Weiter ausgebildet wurden die von Gauss und Weber gegebenen Anregungen von dem Professor R. A. Steinheil in München, dem nachmaligen Chef des Telegraphendepartements im österreichischen Handelsministerium. Diesem genialen Manne verdankt die Telegraphie Verbesserungen, welche für ihre spätere Entwicklung von ausserordentlicher, wohl erst nach Jahren im vollen Werthe erkannter Tragweite waren. Ihm gelang es nämlich zuerst, an Stelle des zweiten Drahtes die Erde als Rückleitung zu benützen, wodurch die Verbreitung des Telegraphen sowohl in technischer, als auch in finanzieller Beziehung wesentlich erleichtert und beschleunigt wurde. Ebenso war Steinheil der Erste, der das bis in die Neuzeit den am meisten verbreiteten Schreibtelegraphen zu Grunde liegende Princip, die ankommenden telegraphischen Zeichen auf einem Papierstreifen zu registriren und ausserdem dem Ohre vernehmbar zu machen, durch entsprechende Umgestaltung des Gauss’schen Empfängers praktisch verwirklichte.
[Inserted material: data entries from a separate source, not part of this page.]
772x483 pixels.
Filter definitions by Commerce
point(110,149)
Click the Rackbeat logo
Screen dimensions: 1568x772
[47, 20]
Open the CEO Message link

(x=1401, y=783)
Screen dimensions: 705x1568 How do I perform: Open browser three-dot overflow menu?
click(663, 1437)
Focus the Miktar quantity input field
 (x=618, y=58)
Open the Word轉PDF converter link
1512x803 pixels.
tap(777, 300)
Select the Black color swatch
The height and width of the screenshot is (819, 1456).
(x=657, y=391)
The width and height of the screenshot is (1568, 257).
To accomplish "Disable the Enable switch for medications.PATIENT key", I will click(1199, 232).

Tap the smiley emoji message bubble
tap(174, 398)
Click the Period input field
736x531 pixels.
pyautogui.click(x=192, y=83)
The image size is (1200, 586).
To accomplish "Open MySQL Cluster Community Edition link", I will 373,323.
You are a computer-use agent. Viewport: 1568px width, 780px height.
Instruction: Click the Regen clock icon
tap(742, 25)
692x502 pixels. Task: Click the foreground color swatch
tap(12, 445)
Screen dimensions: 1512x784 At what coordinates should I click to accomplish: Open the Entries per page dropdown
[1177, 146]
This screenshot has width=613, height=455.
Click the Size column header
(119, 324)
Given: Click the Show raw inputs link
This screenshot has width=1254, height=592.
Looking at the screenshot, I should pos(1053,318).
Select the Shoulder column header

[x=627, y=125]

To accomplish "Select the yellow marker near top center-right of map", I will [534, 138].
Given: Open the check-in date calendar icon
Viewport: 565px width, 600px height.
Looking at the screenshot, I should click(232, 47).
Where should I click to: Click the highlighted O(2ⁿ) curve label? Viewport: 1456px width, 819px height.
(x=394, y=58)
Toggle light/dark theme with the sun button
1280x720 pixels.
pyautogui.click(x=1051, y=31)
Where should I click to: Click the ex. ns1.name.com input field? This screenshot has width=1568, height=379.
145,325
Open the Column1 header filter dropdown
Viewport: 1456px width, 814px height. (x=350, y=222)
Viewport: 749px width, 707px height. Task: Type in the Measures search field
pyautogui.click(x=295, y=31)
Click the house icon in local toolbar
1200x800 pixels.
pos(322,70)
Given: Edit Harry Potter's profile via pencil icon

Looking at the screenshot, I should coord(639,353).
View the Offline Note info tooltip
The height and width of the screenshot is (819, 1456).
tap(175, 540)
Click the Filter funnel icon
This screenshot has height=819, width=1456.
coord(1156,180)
Während in Deutschland Gauss und Steinheil sich um die Ausbildung der elektrischen Telegraphie verdient machten, wohl ohne derselben vorläufig eine Bedeutung als Verkehrsmittel verschaffen zu können, hatte der Schill in g ’sehe Telegraph seinen Weg nach England, dort aber auch sofort den richtigen Boden für die Verbreitung der ursprünglich deutschen Erfindung gefunden. Die Eisenbahn Stockton—Darlington war 1825, die Bahn Liverpool — Manchester 1826 eröffnet worden. Im Jahre 1843 verfügte England bereits über ein Netz von über 3 oo Bahnlinien in einer Länge von ungefähr 442 Meilen, für dessen Betrieb ein zuverlässiger Telegraph zum unentbehrlichen Bedürfnis geworden war. Sowie nun seinerzeit in den bewegten Jahren während der Napoleon’schen Kriege zum ersten Male der Werth rascher Verständigung richtige Würdigung und infolge dessen der von Chappe in Ermanglung eines brauchbaren elektrischen Fernschreibers erfundene optische Telegraph die ihm für die damaligen Verhältnisse unstreitig gebührende Beachtung gefunden hatte, war hier der Fortschritt im Eisenbahnwesen die beschleunigende Kraft für die Vervollkommnung des elektrischen Telegraphen. Jetzt konnte die Telegraphie, zu einem von den Verhältnissen dringend geforderten Verkehrsmittel geworden, nicht mehr, wie früher, auf die in physikalischen Laboratorien allmälig zu Tage geförderten Entdeckungen geduldig warten, sondern musste sich selbständig als erster Zweig einer ganz neuen technischen Wissenschaft, der in ihren Enderfolgen noch nicht zu überblickenden Elektrotechnik, weiter entwickeln.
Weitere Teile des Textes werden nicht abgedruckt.